Recorded data:
◇ ◇ ◇
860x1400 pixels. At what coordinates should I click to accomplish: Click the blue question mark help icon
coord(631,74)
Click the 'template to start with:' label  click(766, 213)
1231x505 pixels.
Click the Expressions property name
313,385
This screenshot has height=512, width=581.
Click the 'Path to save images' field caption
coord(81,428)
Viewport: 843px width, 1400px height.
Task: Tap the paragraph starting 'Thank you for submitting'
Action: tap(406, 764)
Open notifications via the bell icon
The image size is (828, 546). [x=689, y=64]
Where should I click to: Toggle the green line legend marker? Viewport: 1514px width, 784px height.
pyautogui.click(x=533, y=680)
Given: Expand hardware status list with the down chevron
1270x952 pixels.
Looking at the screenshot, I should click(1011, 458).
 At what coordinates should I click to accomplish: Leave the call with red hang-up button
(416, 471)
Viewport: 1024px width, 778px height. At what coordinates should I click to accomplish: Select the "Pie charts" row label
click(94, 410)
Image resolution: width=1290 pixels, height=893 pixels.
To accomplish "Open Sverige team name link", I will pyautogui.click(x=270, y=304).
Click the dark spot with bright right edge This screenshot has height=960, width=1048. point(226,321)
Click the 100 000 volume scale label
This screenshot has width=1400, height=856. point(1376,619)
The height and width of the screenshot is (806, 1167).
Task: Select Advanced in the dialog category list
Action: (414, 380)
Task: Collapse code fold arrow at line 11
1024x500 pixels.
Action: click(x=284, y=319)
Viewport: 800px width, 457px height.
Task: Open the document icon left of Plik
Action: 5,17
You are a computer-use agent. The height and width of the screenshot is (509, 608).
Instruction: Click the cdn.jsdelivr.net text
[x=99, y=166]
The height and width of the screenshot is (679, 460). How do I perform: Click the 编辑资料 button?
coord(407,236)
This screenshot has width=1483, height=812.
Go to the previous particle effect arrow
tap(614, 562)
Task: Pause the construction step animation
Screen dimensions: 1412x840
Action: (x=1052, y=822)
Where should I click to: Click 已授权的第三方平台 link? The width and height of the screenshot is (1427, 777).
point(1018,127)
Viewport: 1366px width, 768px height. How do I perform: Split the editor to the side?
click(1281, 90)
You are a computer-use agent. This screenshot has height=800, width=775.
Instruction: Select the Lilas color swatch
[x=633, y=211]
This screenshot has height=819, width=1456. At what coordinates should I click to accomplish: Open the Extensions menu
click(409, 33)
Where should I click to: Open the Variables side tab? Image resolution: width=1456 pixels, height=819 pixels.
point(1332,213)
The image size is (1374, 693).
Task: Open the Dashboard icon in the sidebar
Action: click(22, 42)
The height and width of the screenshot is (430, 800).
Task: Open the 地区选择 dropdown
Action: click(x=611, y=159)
◇ ◇ ◇
[INSTRUCTIONS TO FOLLOW] Show all of the lines above in which "agent" is present.

[THE ANSWER]
You are a computer-use agent. The height and width of the screenshot is (509, 608).
You are a computer-use agent. This screenshot has height=800, width=775.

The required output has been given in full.